→ Data provided
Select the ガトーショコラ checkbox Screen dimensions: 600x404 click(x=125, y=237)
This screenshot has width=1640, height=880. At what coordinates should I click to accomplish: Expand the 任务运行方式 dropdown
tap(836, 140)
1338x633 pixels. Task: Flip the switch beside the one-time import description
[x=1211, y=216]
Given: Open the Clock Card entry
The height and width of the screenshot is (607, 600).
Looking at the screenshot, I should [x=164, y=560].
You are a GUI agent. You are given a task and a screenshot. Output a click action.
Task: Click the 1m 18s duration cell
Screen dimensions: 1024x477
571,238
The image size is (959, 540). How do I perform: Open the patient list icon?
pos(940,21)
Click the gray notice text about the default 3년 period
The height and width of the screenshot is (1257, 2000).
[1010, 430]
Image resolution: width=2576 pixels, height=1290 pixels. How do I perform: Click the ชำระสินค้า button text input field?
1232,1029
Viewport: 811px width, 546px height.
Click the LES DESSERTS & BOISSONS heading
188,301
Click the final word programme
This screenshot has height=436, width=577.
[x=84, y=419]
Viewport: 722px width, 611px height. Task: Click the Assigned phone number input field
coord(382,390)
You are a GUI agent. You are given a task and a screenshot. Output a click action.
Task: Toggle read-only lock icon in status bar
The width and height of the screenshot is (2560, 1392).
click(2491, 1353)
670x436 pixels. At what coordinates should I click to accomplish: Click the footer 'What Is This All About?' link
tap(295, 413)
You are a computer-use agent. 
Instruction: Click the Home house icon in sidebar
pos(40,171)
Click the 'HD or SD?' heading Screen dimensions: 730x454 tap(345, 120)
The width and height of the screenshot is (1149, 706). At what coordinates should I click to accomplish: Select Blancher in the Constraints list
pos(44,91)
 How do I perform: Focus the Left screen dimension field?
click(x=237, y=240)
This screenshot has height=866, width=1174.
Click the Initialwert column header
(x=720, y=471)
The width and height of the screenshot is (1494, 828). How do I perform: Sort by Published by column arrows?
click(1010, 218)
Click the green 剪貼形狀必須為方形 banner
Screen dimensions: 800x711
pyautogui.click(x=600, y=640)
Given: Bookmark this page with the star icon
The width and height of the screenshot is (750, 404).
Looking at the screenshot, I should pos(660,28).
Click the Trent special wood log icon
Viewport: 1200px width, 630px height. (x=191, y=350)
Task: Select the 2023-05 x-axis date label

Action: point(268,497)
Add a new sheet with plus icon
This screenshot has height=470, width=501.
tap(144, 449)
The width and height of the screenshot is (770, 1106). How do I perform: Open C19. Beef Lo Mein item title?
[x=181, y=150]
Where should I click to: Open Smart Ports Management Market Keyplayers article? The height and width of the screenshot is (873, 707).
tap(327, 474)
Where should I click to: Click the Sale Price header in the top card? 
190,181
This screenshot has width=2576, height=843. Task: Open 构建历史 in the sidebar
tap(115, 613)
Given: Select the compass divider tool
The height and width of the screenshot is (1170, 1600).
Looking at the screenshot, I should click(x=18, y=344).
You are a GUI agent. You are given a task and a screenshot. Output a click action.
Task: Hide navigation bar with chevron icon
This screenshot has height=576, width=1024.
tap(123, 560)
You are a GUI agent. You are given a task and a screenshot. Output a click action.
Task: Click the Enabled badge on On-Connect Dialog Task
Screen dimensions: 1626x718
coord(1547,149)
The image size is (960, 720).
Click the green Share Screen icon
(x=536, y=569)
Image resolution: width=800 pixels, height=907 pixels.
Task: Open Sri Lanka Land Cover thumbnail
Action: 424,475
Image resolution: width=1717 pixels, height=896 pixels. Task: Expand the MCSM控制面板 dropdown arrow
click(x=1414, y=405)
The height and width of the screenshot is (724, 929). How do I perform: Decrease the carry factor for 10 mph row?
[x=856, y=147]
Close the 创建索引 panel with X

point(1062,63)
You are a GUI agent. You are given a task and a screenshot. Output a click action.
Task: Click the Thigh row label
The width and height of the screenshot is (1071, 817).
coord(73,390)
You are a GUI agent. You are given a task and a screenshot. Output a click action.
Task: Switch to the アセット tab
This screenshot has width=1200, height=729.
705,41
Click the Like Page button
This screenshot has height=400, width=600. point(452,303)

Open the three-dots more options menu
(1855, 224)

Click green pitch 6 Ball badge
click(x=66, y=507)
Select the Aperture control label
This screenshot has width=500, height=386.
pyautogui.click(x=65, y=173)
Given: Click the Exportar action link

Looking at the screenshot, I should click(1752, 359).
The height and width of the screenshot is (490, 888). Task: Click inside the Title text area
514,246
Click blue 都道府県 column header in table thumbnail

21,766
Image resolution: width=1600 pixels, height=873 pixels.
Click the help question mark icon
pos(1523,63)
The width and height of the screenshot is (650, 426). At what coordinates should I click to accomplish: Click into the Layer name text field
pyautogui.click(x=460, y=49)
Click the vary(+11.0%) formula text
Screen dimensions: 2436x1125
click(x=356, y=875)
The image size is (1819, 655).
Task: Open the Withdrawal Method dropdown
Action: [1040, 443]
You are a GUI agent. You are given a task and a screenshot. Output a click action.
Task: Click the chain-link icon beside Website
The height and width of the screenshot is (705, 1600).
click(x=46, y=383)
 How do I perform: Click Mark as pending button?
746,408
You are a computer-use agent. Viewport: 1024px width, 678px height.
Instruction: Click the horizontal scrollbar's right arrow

→ Directions
Copy all of the rows above, character for character.

→ Output
Select the ガトーショコラ checkbox Screen dimensions: 600x404 click(x=125, y=237)
This screenshot has width=1640, height=880. At what coordinates should I click to accomplish: Expand the 任务运行方式 dropdown
tap(836, 140)
1338x633 pixels. Task: Flip the switch beside the one-time import description
[x=1211, y=216]
Given: Open the Clock Card entry
The height and width of the screenshot is (607, 600).
Looking at the screenshot, I should [x=164, y=560].
You are a GUI agent. You are given a task and a screenshot. Output a click action.
Task: Click the 1m 18s duration cell
Screen dimensions: 1024x477
571,238
The image size is (959, 540). How do I perform: Open the patient list icon?
pos(940,21)
Click the gray notice text about the default 3년 period
The height and width of the screenshot is (1257, 2000).
[1010, 430]
Image resolution: width=2576 pixels, height=1290 pixels. How do I perform: Click the ชำระสินค้า button text input field?
1232,1029
Viewport: 811px width, 546px height.
Click the LES DESSERTS & BOISSONS heading
188,301
Click the final word programme
This screenshot has height=436, width=577.
[x=84, y=419]
Viewport: 722px width, 611px height. Task: Click the Assigned phone number input field
coord(382,390)
You are a GUI agent. You are given a task and a screenshot. Output a click action.
Task: Toggle read-only lock icon in status bar
The width and height of the screenshot is (2560, 1392).
click(2491, 1353)
670x436 pixels. At what coordinates should I click to accomplish: Click the footer 'What Is This All About?' link
tap(295, 413)
You are a computer-use agent. 
Instruction: Click the Home house icon in sidebar
pos(40,171)
Click the 'HD or SD?' heading Screen dimensions: 730x454 tap(345, 120)
The width and height of the screenshot is (1149, 706). At what coordinates should I click to accomplish: Select Blancher in the Constraints list
pos(44,91)
 How do I perform: Focus the Left screen dimension field?
click(x=237, y=240)
This screenshot has height=866, width=1174.
Click the Initialwert column header
(x=720, y=471)
The width and height of the screenshot is (1494, 828). How do I perform: Sort by Published by column arrows?
click(1010, 218)
Click the green 剪貼形狀必須為方形 banner
Screen dimensions: 800x711
pyautogui.click(x=600, y=640)
Given: Bookmark this page with the star icon
The width and height of the screenshot is (750, 404).
Looking at the screenshot, I should pos(660,28).
Click the Trent special wood log icon
Viewport: 1200px width, 630px height. (x=191, y=350)
Task: Select the 2023-05 x-axis date label

Action: point(268,497)
Add a new sheet with plus icon
This screenshot has height=470, width=501.
tap(144, 449)
The width and height of the screenshot is (770, 1106). How do I perform: Open C19. Beef Lo Mein item title?
[x=181, y=150]
Where should I click to: Open Smart Ports Management Market Keyplayers article? The height and width of the screenshot is (873, 707).
tap(327, 474)
Where should I click to: Click the Sale Price header in the top card? 
190,181
This screenshot has width=2576, height=843. Task: Open 构建历史 in the sidebar
tap(115, 613)
Given: Select the compass divider tool
The height and width of the screenshot is (1170, 1600).
Looking at the screenshot, I should click(x=18, y=344).
You are a GUI agent. You are given a task and a screenshot. Output a click action.
Task: Hide navigation bar with chevron icon
This screenshot has height=576, width=1024.
tap(123, 560)
You are a GUI agent. You are given a task and a screenshot. Output a click action.
Task: Click the Enabled badge on On-Connect Dialog Task
Screen dimensions: 1626x718
coord(1547,149)
The image size is (960, 720).
Click the green Share Screen icon
(x=536, y=569)
Image resolution: width=800 pixels, height=907 pixels.
Task: Open Sri Lanka Land Cover thumbnail
Action: 424,475
Image resolution: width=1717 pixels, height=896 pixels. Task: Expand the MCSM控制面板 dropdown arrow
click(x=1414, y=405)
The height and width of the screenshot is (724, 929). How do I perform: Decrease the carry factor for 10 mph row?
[x=856, y=147]
Close the 创建索引 panel with X

point(1062,63)
You are a GUI agent. You are given a task and a screenshot. Output a click action.
Task: Click the Thigh row label
The width and height of the screenshot is (1071, 817).
coord(73,390)
You are a GUI agent. You are given a task and a screenshot. Output a click action.
Task: Switch to the アセット tab
This screenshot has width=1200, height=729.
705,41
Click the Like Page button
This screenshot has height=400, width=600. point(452,303)

Open the three-dots more options menu
(1855, 224)

Click green pitch 6 Ball badge
click(x=66, y=507)
Select the Aperture control label
This screenshot has width=500, height=386.
pyautogui.click(x=65, y=173)
Given: Click the Exportar action link

Looking at the screenshot, I should click(1752, 359).
The height and width of the screenshot is (490, 888). Task: Click inside the Title text area
514,246
Click blue 都道府県 column header in table thumbnail

21,766
Image resolution: width=1600 pixels, height=873 pixels.
Click the help question mark icon
pos(1523,63)
The width and height of the screenshot is (650, 426). At what coordinates should I click to accomplish: Click into the Layer name text field
pyautogui.click(x=460, y=49)
Click the vary(+11.0%) formula text
Screen dimensions: 2436x1125
click(x=356, y=875)
The image size is (1819, 655).
Task: Open the Withdrawal Method dropdown
Action: [1040, 443]
You are a GUI agent. You are given a task and a screenshot. Output a click action.
Task: Click the chain-link icon beside Website
The height and width of the screenshot is (705, 1600).
click(x=46, y=383)
 How do I perform: Click Mark as pending button?
746,408
You are a computer-use agent. Viewport: 1024px width, 678px height.
Instruction: Click the horizontal scrollbar's right arrow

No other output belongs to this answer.